We piled into the rental car, a brand new model equipped with a turn-by-turn navigation system. Ever the cautious one, I had even come prepared with a printed copy of directions from MapQuest. Between the four of us, we were equipped to navigate the streets of this unfamiliar city with GPS, cell phones, MapQuest, and laptops. Between the four of us, we had 15 post-secondary degrees from some of the most elite universities in the world. Between the four of us, we had lived in almost every corner of the globe and had traveled to every single continent. But on this day and in this place, the four of us were lost. And no amount of technology, education, or street savvy seemed to make a difference. We were hopelessly lost.

A quick detour to a gas station got us back on the right path. Directions hastily scribbled down on a napkin proved more effective than any of our technology. With only about 30 minutes off our schedule, we quickly settled into the restaurant and began catching up on each other's lives. Hours later, it was an uneventful trip back to the conference hotel and tearful goodbyes. All in all, this adventure became just a great story I share with my other friends: how four tech-savvy, GPS-equipped women got lost, but eventually found their way.

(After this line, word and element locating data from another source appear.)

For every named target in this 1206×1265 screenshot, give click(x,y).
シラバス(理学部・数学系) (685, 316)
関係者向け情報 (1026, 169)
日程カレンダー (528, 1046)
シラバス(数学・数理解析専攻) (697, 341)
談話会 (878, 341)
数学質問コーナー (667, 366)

But as I stood in church today, singing praise to a God who found me and rescued me when I was lost, this story took on a much deeper meaning. God is the force who is ever present, always available, always accessible, always there with arms stretched wide open. I am the wayward child, with her toys, constantly on the go. I am constantly moving, seeking, traveling, struggling, resisting, rejecting, and disobeying. And I am the one, in my conviction and repentance, using artificial tools, and unnecessary props, and useless strategies to get back to the place, that place of peace and contentment that I have lost.

So finding myself frustrated by the lack of results of my fragile human endeavors, I abandon the hope that by myself I can ever be found, that by myself, I can ever find the right path. And it is the act of surrendering my devices and my vain attempts to find my own route, which yields a clarity of purpose and direction as to the way I should go. It is a lesson I learn again and again; I have never been so far lost that the grace of God has failed to find me.

2 comments:

lost car keys said...

welll education can never die.

Jabez L. Van Cleef said...

God gives us the awareness that we are lost; and the awareness that we are found again. God gives us the means to find found-ness when we have lost-ness; but we have to use that paltry God-given will, our choosing, each of us, to get from being lost to being found.

When Barack talks about the "shameful" bonuses, is he referring to the implicit unfairness that some undeserving souls have gratuitous sources of wealth to which they feel entitled? Or is there a shame in our finding our self-worth in the amount of money and possessions that we can accumulate, while others starve?